Narzędzia:

1 lutego 2011 r.

01.02.2011

1 lutego 2011 r. w Senacie odbyła się konferencja "Gospodarka wodna - stan aktualny i zadania na przyszłość", zorganizowana przez Komisję Środowiska.

Wprowadzając w tematykę, minister środowiska Andrzej Kraszewski podkreślił, że reforma gospodarki wodnej to jedna z czterech najważniejszych reform proponowanych przez resort. Jak mówił, do tej pory ta dziedzina była traktowana po macoszemu. Ubiegłoroczne powodzie pokazały, że gospodarka wodna działa źle, i jak wiele trzeba zmienić. Zdaniem ministra, należy jasno określić kompetencje i odpowiedzialność jednostek zarządzających zasobami wodnymi, a także dofinansować gospodarkę wodną, bo do tej pory była najgorzej finansowaną dziedziną ochrony środowiska. W jego opinii, na naszych oczach zmienia się podejście do ochrony przeciwpowodziowej - obserwuje się odsuwanie od rzek, powinna zatem się zmienić też gospodarka przestrzenna. Minister A. Kraszewski zapewnił, że w pracach rządu wprowadzenie zmian w gospodarce wodnej jest traktowane priorytetowo.
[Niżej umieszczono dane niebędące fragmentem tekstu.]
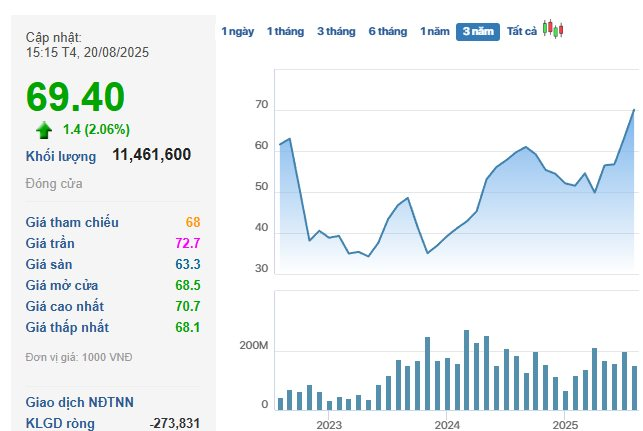The width and height of the screenshot is (643, 431).
Task: Click the Giao dịch NĐTNN heading
Action: pyautogui.click(x=78, y=403)
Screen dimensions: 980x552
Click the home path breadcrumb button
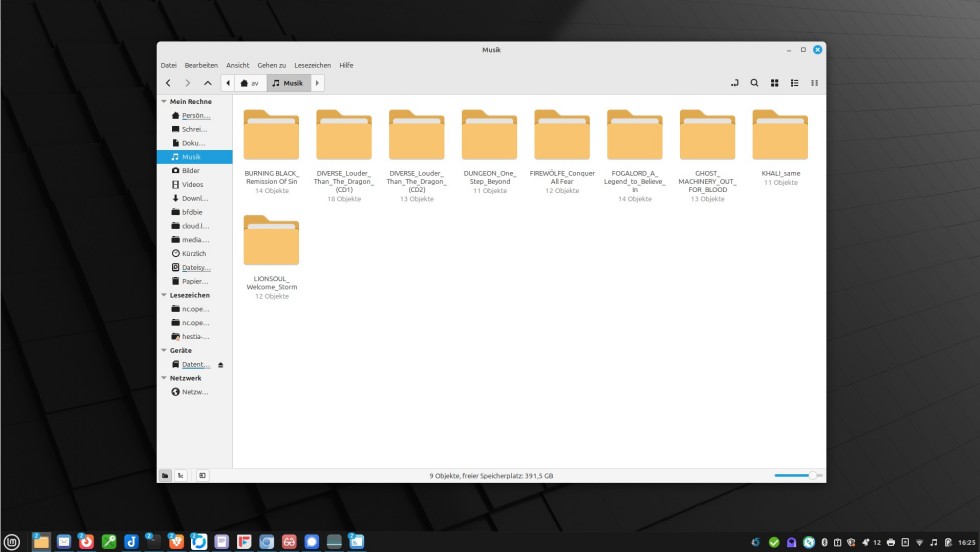pyautogui.click(x=249, y=83)
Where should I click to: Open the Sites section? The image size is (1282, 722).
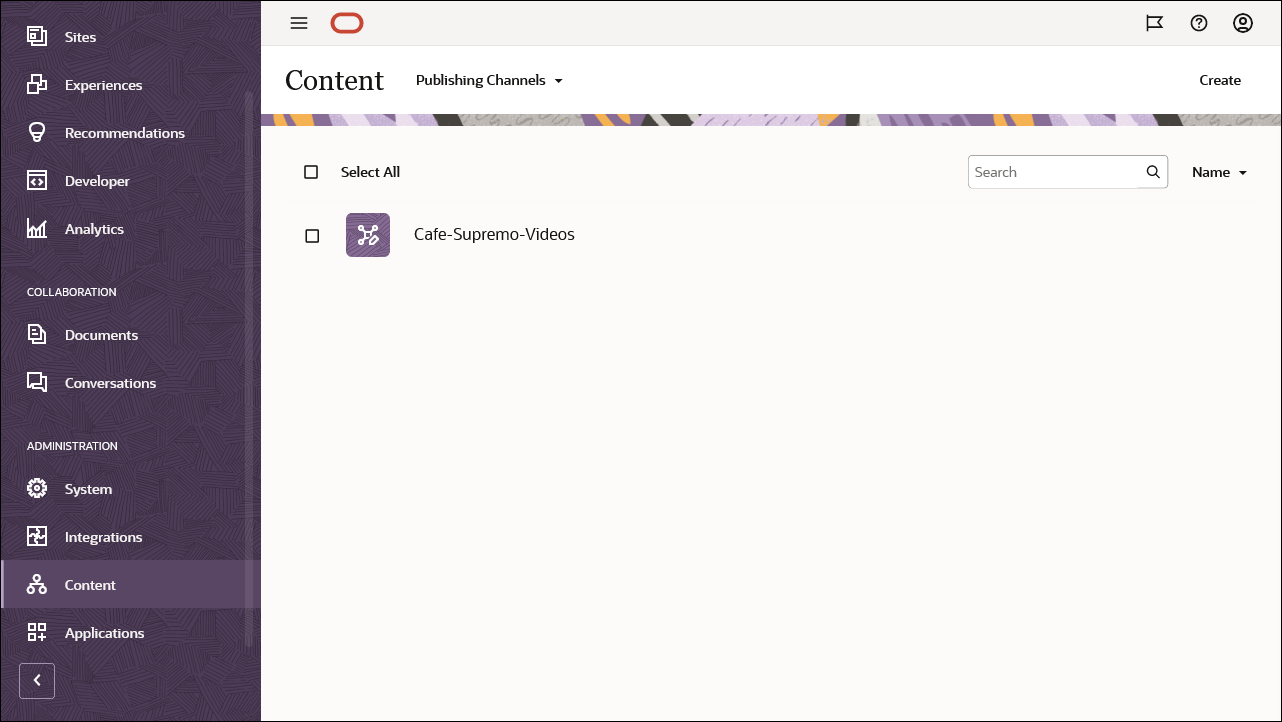79,36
Reforma zakłada budowę nowoczesnego systemu zarządzania w imię interesu społecznego i ochrony przyrody.

Zdaniem prezesa Krajowego Zarządu Gospodarki Wodnej Leszka Karwowskiego, jedną z przyczyn złego stanu gospodarki wodnej były do tej pory jej niska ranga w polityce państwa i niedofinansowanie. Niedostateczny jest stan zabezpieczenia przeciwpowodziowego oraz niekorzystny stan ekosystemów wodnych. W swoim wystąpieniu zaprezentował podstawowe założenia reformy. Są to: pełna realizacja zlewniowej polityki gospodarowania wodami, zgodnie z wymogami i standardami UE, zarządzanie zasobami wodnymi oparte na planach gospodarowania wodami na obszarach dorzeczy, planach zarządzania ryzykiem powodziowym oraz warunkach korzystania z wód, rozdzielenie kompetencji dotyczących zarządzania zasobami wodnymi od utrzymania wód i zarządzania majątkiem Skarbu Państwa należącym do gospodarki wodnej, podniesienie rangi gospodarki wodnej poprzez usamodzielnienie władzy wodnej.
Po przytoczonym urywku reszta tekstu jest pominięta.